* _EXERCISE 1_: Quote the text on heart disease and nut consumption from "According to the American" up to and including "to the AHA.".
* _EXERCISE 2_: Extend the text on heart disease and nut consumption by writing what comes after its last sentence.

According to the American Heart Association (AHA), heart disease is the leading cause of mortality in the United States, which accounted for nearly 610,000 deaths in 2015.
The AHA noted that suboptimal diet quality led to 678, 000 annual deaths in 2010, while a 2016 report said one of the major dietary contributors was low nut consumption.
“The PREDIMED (Prevencion con Dieta Mediterranea) trial showed that a Mediterranean diet supplemented with mixed nuts (15 g/d walnuts, 7.5 g/d hazelnuts, and 7.5 g/d almonds) reduced the incidence of major cardiovascular events by 28%, compared with the control group that received recommendations to consume a lower-fat control diet,” according to the AHA.

* _DATA_:
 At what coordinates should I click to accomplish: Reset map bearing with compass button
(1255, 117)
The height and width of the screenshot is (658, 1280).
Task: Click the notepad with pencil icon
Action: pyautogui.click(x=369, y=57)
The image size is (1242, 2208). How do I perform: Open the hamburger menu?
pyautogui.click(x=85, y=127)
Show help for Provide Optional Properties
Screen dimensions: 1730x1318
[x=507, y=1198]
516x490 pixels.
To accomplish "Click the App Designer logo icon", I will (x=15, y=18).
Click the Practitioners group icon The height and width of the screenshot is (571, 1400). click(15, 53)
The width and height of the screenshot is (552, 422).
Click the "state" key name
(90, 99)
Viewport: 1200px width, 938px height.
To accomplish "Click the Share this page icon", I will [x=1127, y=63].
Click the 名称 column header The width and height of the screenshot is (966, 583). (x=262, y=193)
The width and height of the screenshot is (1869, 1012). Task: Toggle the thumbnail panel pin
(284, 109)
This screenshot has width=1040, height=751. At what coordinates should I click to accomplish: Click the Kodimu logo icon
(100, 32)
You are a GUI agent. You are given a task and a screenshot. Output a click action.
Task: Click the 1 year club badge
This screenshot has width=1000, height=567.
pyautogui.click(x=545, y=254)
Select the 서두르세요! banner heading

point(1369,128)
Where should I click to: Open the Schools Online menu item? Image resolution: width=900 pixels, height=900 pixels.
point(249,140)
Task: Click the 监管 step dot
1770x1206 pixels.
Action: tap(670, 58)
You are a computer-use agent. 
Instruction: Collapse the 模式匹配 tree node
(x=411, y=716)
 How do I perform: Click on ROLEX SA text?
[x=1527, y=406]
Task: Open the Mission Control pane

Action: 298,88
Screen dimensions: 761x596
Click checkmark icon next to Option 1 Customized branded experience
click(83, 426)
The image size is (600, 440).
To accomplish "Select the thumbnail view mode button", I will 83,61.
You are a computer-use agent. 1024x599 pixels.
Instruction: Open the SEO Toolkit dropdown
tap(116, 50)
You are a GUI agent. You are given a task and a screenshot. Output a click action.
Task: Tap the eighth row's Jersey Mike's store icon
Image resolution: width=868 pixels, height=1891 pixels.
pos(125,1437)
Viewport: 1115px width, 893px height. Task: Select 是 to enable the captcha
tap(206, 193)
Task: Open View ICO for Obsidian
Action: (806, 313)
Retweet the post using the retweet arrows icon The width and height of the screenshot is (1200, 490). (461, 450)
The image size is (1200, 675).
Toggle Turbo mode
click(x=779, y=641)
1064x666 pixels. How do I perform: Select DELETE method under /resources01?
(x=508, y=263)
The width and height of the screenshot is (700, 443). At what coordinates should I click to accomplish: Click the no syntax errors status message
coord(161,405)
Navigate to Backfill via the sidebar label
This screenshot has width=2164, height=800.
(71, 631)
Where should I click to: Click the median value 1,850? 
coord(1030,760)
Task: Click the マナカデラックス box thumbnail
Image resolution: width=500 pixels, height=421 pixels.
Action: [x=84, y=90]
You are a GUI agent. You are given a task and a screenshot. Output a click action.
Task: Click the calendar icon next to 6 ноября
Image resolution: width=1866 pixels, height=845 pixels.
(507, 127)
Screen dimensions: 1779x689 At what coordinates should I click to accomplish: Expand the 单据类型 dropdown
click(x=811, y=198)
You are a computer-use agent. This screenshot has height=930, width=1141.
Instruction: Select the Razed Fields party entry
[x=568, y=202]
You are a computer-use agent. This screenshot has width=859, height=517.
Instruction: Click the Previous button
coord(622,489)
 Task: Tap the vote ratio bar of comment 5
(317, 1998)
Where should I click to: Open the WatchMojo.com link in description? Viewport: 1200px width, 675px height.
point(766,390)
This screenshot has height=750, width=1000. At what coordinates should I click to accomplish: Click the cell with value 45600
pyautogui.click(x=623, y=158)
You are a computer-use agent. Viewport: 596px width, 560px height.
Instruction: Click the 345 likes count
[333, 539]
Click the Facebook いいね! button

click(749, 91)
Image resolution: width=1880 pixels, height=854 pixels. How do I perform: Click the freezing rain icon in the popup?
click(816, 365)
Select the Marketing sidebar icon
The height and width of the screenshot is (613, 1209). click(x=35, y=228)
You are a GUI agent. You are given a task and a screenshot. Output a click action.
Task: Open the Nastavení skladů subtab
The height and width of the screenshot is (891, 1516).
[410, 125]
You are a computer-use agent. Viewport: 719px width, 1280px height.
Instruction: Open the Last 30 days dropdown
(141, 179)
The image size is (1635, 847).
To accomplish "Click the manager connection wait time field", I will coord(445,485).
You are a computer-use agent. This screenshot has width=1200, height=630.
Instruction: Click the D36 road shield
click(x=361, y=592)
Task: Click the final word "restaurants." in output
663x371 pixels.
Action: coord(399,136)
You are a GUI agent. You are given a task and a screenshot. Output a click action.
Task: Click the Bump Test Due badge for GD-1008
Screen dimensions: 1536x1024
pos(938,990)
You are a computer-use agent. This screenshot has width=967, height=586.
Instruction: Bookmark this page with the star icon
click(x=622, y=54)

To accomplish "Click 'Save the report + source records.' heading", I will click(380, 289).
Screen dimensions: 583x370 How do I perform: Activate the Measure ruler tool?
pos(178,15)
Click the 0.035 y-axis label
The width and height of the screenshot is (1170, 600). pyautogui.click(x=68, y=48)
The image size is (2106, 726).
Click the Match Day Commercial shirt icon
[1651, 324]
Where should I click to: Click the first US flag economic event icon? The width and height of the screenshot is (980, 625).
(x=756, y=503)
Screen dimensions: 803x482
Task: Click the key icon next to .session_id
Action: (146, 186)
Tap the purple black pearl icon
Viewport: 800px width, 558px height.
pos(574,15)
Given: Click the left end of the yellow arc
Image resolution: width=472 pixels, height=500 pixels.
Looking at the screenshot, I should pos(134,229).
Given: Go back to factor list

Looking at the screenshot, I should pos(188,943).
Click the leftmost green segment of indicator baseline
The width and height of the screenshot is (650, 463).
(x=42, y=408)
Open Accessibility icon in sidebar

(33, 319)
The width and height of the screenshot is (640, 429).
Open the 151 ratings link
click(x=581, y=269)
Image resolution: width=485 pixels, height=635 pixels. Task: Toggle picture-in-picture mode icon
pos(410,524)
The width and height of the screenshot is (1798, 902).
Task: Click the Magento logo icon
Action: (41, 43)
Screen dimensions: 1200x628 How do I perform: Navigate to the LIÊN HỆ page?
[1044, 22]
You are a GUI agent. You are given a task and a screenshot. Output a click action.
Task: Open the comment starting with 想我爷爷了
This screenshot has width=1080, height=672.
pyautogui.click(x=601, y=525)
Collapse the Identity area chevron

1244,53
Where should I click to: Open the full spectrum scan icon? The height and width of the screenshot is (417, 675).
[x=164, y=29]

* _EXPECTED OUTPUT 1_:
According to the American Heart Association (AHA), heart disease is the leading cause of mortality in the United States, which accounted for nearly 610,000 deaths in 2015.
The AHA noted that suboptimal diet quality led to 678, 000 annual deaths in 2010, while a 2016 report said one of the major dietary contributors was low nut consumption.
“The PREDIMED (Prevencion con Dieta Mediterranea) trial showed that a Mediterranean diet supplemented with mixed nuts (15 g/d walnuts, 7.5 g/d hazelnuts, and 7.5 g/d almonds) reduced the incidence of major cardiovascular events by 28%, compared with the control group that received recommendations to consume a lower-fat control diet,” according to the AHA.

* _EXPECTED OUTPUT 2_:
A new study – the Effects of Dark Chocolate and Almonds on Cardiovascular Risk Factors in Overweight and Obese Individuals: A Randomized Controlled-Feeding Trial – which appears in the Journal of the American Heart Association - concluded that: “Consumption of almonds alone (42.5 g/d) or combined with dark chocolate (43 g/d) and cocoa (18 g/d) for 4 weeks improved lipid/lipoprotein profiles, when compared with an average American diet with no treatment foods.”
A recent meta-analysis of 18 randomized controlled trials, according to the AHA, “Has shown that intake of almonds improved the lipid profile by decreasing total cholesterol (TC), low-density lipoprotein cholesterol (LDL-C), and triglycerides. Furthermore, almonds improve other cardiovascular risk factors, including insulin resistance, endothelial dysfunction, inflammation, and oxidative stress.”
As for dark chocolate, the AHA notes, dark chocolate has a higher amount of flavonoids per weight than red wine, black tea, cranberry juice, and apples. The flavonoids, particularly flavanols (ie, catechin, epicatechin, and procyanidins), in dark chocolate may contribute to cardioprotective benefits.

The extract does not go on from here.